He told me to stand very still and wait for a flash of movement in the tree, then focus on a reference point — say, a gnarled branch — and lift the binoculars to my face.
“Don’t squint,” he said. “Keep both eyes open. Go against your instincts.”
He was a Wisconsin guy, raised in the woods and at ease with wild creatures. I’d grown up in Philadelphia — surrounded by concrete and small, sad lawns — and was new to dating in hiking boots. I brought the binoculars to my eyes. As he had promised, the world exploded with color.
“A Bullock’s oriole,” he whispered into my ear.
“I don’t think I’ve ever really seen orange before,” I said.
I had never really seen anything before.
This is how I got hooked on birding — and how we got hooked on each other.
He was an eager teacher, and I a willing pupil, waking at dawn, trudging together through muddy fields, enduring seasickness and mosquitoes in order to peer into the lives of other species.
We started to keep a list — not just a traditional list of birds but a record of two lives coming together. We were strict, allowing on it only birds we saw in tandem. Anything experienced without the other didn’t count anymore. That first bird, Bullock’s oriole — black and white with a bright-orange belly — coincided with our first kiss, under a cloudless sky at Sunol Regional Wilderness Area. Our descriptions were cluttered with adjectives and unapologetically anthropomorphic.

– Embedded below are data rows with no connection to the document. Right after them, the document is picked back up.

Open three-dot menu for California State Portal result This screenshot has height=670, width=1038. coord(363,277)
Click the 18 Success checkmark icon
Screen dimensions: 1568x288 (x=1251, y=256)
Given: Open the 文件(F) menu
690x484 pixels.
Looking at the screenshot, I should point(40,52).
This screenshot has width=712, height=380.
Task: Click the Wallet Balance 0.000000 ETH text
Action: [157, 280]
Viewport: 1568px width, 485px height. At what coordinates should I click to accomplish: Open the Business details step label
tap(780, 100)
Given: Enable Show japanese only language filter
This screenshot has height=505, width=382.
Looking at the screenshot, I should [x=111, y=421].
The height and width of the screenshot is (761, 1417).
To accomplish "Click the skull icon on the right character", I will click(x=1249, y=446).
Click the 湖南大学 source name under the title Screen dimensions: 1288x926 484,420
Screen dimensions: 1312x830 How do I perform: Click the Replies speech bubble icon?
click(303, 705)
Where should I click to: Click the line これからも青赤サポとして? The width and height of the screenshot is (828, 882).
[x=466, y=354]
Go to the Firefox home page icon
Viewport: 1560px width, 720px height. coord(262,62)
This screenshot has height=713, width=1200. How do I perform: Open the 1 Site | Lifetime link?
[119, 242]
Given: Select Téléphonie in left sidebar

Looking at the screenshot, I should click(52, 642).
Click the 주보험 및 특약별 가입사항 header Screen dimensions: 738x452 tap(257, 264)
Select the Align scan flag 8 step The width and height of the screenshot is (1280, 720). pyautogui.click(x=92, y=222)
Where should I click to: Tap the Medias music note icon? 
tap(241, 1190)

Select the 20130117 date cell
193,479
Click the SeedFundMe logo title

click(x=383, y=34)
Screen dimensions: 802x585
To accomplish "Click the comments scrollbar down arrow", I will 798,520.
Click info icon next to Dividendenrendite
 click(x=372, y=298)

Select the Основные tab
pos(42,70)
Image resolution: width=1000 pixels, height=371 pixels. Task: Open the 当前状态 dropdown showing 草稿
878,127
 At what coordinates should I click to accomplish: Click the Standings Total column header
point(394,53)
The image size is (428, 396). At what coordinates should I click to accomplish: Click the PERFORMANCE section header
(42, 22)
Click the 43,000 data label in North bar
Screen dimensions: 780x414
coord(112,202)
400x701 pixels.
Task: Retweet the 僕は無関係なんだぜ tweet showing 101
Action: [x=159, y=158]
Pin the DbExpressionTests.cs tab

The Steller’s jay, with his cocky black topknot, was “a bad-boy, punk bird.” Anna’s hummingbird was “a brilliant, fierce redhead.”
In our early days together new birds were everywhere. We caught them in the act of hunting, singing, sleeping, courting. I felt pity for people who didn’t notice this wonder all around them — sparrows in the shrubs, finches preening in a puddle. Birds alerted me to what I’d been missing. There was nothing “common” about the common goldeneye, nothing “least” about the least sandpiper.
We birded with abandon, climbing through gaps in barbed wire, following unmapped trails, trespassing on private land. I discovered he was the glance-and-go type, quick to add a bird to our list even if we didn’t see all the markings; I was more conservative and methodical, needing to see the shape of the beak and hear the call. He loosened me up; I kept him honest. Didn’t this make us right for each other?
At night we lay in bed with Audubon books and Peterson Field Guides, planning fantasy trips, my toes playing with his feet, his fingers stroking my arms.
We shopped for binoculars the way other couples shop for engagement rings, spending money we didn’t really have: Are these the best? And, more important, will they last a lifetime?
At our outdoor wedding ceremony, in a town named New Hope, we noted a male cardinal in full scarlet breeding plumage.
In Morocco, on our honeymoon, we added white storks to our list — two of them in an unruly nest.
As we settled down, we studied birds close to home, spying on them as they argued, made up, had noisy sex, nested, and raised their young. Our son was born, and a few years later, our daughter. When the children joined our outings, we marked the occasion by adding familiar birds to our list a second time: a mockingbird on our boy’s first birding trip in a baby sling; an American robin spied while our girl was riding on Dad’s shoulders.
I can’t say exactly when things started to change. He had another late night at work. When I mentioned a flock of cedar waxwings in a neighbor’s persimmon tree, he shrugged. We hardly touched or talked anymore. At first I wrote this off as temporary, a result of balancing two careers and two kids. But temporary became permanent. I accused. He denied. We argued, then went silent. Finally came his confession: there was someone else.
We cried. We held each other and tried to understand how things had come to this point — my role in it and his. I could understand the allure of someone new, I said: conversations that never get dull, the mysterious curves of an unfamiliar body. He told me we could try again. I thought: Yes. We can fix this. Trudge together through this dark, muddy place. Come out stronger at the other end.
I believed it, too, until one day I opened the trunk of his car and saw a stack of bird books and two pairs of binoculars side by side, their straps intertwined: his and another. Not mine.
For months I had been trying to move past the anger, sadness, and confusion of it all. But this latest infidelity, committed while we were supposed to be working through our problems, was the final slap.
The birds. Even those he couldn’t keep to us.
I lifted his binoculars and hurled them to the ground, wanting to ensure that he would never see another bird with them. I heard the satisfying sound of metal against concrete, but the lenses remained intact. There was only a slight dent in the casing that he probably wouldn’t even notice. Trembling, I put them back in the car and slammed the trunk.
I wondered: What was their first bird together?
The last bird on our list was the sharp-shinned hawk. No colorful description. Not even a note about where and when.
He moved out. I stashed my binoculars in the back of a closet, where they stayed untouched for a long time.
But lately I find myself spotting birds again: a northern flicker doing its distinctive hop around my backyard one cool morning; a marbled godwit poking in the sand.
I don’t write down their names. I’m done with lists.